Does nocturnal hypoxia relate to acute exacerbation of chronic respiratory failure with right heart failure in late sequelae of pulmonary tuberculosis?

Abstract

Thirty-eight patients with late sequelae of pulmonary tuberculosis (TB seq.) were studied to clarify whether or not nocturnal oxyhemoglobin desaturation (NOD) could relate to acute exacerbation of chronic respiratory failure (AE). All patients had been untreated with home oxygen therapy, because they were not severely hypoxic. We performed sleep studies, pulmonary function tests and arterial blood gas analysis and investigated past history about AE in each patient. Twelve patients had experienced AE with right heart failure and they were classified as CHF (congestive heart failure) group. The rest was classified as Non-CHF group. These two groups were compared as for each variables examined. There was no difference between the two groups in age, body weight, %VC, FEV1.0%, and awake PaO2. Awake PaCO2 was significantly higher in CHF group. Although no difference was observed in baseline SaO2, the degree of NOD was significantly greater in CHF group when evaluated by lowest SaO2 during sleep and 85% desaturation time (total time spent with SaO2 less than 85%).
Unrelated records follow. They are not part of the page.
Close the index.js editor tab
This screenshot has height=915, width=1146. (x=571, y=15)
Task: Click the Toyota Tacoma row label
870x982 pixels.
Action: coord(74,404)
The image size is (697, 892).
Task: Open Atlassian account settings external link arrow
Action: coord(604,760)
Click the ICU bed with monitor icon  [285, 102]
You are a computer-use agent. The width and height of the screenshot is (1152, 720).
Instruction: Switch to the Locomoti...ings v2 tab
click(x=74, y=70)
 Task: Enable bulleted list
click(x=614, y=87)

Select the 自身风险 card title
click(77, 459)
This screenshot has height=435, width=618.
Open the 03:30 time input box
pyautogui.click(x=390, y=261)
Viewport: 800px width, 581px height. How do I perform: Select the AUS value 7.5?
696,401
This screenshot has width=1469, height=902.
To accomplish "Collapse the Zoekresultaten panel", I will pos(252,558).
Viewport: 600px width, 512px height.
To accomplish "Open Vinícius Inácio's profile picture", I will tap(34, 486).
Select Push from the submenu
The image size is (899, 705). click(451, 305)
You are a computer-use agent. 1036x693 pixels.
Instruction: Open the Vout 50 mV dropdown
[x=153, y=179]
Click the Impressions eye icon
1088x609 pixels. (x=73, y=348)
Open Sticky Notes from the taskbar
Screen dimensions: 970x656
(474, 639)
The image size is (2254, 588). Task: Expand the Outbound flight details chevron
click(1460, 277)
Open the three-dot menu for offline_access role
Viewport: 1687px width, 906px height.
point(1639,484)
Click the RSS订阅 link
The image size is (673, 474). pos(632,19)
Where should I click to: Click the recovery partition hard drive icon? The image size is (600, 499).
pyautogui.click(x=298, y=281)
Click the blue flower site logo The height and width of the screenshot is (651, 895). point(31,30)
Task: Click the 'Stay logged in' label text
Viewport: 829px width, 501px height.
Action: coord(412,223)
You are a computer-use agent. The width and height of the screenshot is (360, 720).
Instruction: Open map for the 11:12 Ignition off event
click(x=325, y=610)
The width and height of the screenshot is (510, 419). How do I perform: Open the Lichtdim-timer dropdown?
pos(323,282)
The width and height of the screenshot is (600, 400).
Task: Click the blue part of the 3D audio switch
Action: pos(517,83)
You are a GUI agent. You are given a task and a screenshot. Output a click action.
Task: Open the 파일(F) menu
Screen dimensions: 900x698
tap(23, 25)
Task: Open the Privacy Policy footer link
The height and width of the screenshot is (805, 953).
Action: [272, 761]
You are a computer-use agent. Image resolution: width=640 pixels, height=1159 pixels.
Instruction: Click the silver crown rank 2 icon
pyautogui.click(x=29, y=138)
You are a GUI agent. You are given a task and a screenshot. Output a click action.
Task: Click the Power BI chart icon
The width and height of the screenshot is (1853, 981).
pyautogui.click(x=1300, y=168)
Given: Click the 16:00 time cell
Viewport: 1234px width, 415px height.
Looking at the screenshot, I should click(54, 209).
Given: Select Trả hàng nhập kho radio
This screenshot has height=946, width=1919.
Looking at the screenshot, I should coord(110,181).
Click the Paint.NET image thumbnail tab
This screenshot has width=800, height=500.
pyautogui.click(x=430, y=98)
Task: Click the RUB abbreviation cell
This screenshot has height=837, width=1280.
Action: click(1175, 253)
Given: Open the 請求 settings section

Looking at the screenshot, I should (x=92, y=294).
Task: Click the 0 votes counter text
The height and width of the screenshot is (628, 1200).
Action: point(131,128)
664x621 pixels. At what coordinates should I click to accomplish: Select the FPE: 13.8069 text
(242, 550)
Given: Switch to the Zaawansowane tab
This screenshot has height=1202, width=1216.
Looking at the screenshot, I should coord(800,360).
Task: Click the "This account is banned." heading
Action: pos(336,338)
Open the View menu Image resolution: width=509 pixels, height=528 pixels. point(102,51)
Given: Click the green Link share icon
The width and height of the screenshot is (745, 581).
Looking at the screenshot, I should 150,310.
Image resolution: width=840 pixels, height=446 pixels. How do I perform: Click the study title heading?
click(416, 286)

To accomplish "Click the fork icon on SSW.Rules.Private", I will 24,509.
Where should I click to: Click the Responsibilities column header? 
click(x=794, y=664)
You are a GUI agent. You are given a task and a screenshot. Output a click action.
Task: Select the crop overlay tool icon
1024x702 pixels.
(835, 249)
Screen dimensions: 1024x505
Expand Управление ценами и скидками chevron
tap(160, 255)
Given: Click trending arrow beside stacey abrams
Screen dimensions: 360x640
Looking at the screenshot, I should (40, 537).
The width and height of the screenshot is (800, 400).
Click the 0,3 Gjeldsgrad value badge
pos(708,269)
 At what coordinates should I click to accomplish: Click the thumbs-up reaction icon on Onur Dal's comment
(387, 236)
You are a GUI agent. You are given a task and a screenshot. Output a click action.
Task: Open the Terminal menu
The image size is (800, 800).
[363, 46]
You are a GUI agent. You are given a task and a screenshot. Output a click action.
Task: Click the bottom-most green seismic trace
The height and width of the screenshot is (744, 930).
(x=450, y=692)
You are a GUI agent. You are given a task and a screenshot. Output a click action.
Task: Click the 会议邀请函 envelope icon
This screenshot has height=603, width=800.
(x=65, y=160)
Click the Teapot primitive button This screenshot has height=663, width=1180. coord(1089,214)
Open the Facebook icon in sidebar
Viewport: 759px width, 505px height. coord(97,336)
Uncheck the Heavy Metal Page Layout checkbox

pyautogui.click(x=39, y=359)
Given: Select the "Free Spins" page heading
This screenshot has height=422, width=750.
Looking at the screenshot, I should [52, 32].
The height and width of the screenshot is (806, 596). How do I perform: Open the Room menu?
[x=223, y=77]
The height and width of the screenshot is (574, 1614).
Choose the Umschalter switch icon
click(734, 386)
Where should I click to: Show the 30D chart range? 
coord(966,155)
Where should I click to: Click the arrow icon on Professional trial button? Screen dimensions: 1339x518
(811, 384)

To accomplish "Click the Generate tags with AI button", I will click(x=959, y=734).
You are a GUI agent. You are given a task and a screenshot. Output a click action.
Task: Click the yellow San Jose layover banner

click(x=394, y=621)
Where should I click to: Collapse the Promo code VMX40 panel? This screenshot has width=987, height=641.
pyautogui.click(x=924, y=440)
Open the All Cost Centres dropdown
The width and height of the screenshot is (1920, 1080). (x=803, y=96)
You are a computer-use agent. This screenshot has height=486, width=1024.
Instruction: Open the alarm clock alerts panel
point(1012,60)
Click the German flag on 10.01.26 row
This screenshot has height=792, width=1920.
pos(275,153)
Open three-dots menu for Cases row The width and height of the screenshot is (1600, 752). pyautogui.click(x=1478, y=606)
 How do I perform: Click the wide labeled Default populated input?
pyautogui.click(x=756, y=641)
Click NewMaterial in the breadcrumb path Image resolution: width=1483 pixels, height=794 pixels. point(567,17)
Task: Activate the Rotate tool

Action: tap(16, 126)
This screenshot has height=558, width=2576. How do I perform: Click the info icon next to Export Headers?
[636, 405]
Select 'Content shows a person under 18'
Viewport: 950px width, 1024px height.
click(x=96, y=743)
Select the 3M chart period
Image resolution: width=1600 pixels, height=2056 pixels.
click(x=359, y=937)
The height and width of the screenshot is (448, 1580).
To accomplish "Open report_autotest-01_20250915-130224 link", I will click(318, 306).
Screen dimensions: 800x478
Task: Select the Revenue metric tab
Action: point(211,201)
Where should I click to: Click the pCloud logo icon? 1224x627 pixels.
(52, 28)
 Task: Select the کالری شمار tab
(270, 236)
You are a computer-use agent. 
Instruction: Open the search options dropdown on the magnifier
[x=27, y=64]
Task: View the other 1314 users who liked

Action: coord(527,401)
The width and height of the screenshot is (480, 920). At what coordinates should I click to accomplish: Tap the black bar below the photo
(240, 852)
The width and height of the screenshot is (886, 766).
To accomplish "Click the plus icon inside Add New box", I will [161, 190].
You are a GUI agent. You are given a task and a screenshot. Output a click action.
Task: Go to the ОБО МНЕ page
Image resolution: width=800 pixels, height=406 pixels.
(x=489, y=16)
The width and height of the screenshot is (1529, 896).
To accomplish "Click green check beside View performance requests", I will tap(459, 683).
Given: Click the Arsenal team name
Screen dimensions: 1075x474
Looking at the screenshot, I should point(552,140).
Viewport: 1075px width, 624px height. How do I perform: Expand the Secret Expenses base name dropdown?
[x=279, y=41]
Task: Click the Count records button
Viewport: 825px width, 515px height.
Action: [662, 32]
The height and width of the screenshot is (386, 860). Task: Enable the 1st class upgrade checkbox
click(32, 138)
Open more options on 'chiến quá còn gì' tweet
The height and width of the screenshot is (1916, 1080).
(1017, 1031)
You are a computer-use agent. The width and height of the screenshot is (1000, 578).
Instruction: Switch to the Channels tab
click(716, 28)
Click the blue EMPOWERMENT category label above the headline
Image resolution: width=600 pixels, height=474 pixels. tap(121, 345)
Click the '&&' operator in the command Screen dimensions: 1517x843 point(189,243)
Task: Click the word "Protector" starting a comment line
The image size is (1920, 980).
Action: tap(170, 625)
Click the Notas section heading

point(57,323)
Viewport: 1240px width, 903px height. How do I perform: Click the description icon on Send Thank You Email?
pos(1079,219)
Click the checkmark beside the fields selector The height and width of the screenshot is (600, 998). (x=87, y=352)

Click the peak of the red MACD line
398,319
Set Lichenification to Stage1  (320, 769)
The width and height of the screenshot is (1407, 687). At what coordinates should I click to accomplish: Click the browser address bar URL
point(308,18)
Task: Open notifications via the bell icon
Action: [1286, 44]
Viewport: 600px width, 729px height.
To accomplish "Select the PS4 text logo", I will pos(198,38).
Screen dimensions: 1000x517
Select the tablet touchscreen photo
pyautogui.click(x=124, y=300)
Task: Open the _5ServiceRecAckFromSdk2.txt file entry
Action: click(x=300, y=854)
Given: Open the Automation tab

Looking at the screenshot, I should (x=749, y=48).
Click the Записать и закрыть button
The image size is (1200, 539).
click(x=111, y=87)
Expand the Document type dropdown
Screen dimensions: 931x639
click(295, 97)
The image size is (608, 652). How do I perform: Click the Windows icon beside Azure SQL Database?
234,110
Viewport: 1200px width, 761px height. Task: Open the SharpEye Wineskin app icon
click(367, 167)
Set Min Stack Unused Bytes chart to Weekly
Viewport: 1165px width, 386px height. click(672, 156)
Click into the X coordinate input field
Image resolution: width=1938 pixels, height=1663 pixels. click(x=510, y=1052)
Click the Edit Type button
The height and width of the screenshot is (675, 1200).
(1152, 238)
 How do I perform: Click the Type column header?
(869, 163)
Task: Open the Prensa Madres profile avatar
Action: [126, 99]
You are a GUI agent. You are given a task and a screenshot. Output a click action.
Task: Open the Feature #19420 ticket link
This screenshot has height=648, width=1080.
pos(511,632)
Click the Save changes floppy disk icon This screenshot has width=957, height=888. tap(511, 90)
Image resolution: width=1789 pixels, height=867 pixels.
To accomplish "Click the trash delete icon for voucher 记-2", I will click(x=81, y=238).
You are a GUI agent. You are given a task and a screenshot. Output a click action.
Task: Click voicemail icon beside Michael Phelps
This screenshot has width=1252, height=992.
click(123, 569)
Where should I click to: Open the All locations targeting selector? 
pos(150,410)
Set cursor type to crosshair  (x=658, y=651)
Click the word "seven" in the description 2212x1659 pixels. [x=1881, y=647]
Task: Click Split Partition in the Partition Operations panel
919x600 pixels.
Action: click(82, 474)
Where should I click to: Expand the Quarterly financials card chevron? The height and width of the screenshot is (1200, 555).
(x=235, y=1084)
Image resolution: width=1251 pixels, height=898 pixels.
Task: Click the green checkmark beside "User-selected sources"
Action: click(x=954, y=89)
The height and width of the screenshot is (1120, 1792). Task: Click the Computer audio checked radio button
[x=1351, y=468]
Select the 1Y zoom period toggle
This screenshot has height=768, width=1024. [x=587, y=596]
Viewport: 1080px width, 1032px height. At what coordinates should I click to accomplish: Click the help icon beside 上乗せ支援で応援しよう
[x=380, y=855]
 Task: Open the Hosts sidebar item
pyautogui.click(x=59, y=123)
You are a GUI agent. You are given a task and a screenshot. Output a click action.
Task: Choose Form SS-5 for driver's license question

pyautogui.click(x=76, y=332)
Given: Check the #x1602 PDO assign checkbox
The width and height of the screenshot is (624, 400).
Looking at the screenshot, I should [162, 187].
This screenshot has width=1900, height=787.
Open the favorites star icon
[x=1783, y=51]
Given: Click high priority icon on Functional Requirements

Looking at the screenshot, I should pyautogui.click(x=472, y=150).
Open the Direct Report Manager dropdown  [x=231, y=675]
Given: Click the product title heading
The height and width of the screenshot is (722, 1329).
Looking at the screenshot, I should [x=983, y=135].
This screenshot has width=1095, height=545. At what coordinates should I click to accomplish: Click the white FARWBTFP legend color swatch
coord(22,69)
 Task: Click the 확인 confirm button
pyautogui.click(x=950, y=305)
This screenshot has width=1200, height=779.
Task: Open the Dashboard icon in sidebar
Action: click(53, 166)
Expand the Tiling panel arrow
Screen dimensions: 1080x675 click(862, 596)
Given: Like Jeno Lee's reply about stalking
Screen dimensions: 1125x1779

Moreover, 21 of Non-CHF and 6 of CHF were studied for cardiac parameters using right side cardiac catherization. While the differences of mean pulmonary arterial pressure and cardiac output between the two groups were not significant, pulmonary arteriolar resistance was higher in CHF group. We concluded that NOD in TB seq. had a major role in AE with right heart failure. We speculated that AE might be caused, at least partly, by pulmonary vasopressor response to recurrent NOD.